American physicist (1888–1966)

William Frederick Meggers (July 13, 1888 - November 19, 1966) was an American physicist specialising in spectroscopy. His work in spectrochemistry is generally credited to have sparked interest in the field in the United States, leading to him being dubbed the Dean of American spectroscopists.

==Life==

Born in Clintonville, Wisconsin, he had to combine his early schooling with working on the family farm, but earned a scholarship to Ripon College, receiving a bachelor's degree in physics in 1910 and working as a research assistant. After a few years at the Carnegie Institute of Technology (now Carnegie Mellon University) in Pittsburgh, Pennsylvania, in 1914 he joined the National Bureau of Standards, and while working there earned his PhD from Johns Hopkins University.

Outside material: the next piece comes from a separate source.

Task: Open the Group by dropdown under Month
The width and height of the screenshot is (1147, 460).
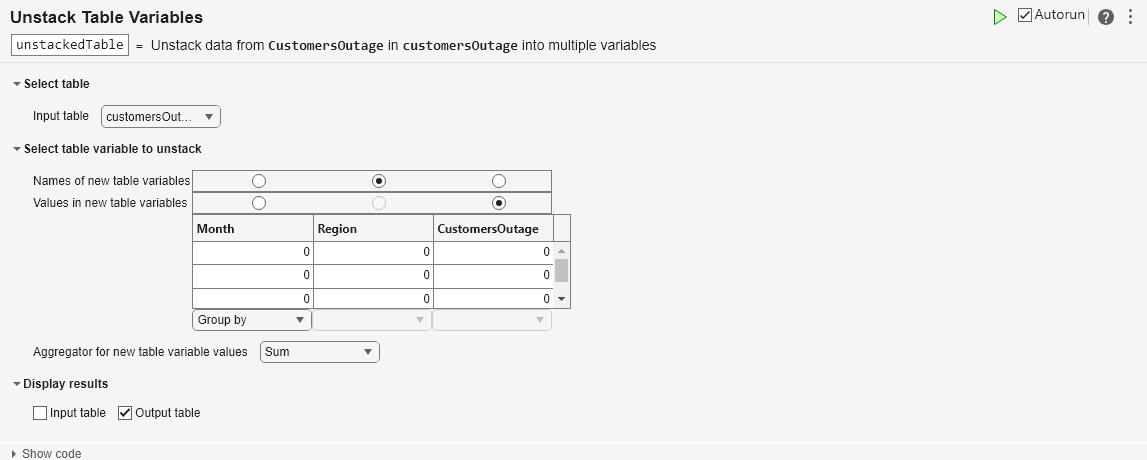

In 1925, Meggers and Otto Laporte first introduced the concept of parity in spectroscopic measurements, this phenomenon is now known as Laporte rule.

In 1965, Dr. Meggers and his wife, Edith R. Meggers, donated their coin and stamp collections to the American Institute of Physics, for the express purpose of establishing a biennial award program for the improvement of physics teaching at the high school level. Awards have been presented since 1994.

== Family ==
He had three children. His daughter and oldest child was Betty Meggers, who also received her doctorate and became a noted archeologist at the Smithsonian Institution in Washington, DC, specializing in South American pre-Columbian archeology.

== Honors and awards ==
In 1947 he received the Frederic Ives Medal and the C.E.K. Mees Medal in 1964, both from the Optical Society. In 1958, OSA named him an Honorary Member. He was awarded the Elliott Cresson Medal in 1953.

There are two awards named in his honor: The Optical Society's William F. Meggers Award (since 1970) and the Applied Spectroscopy William F. Meggers Award.

The Meggers crater on the Moon is named in his honor.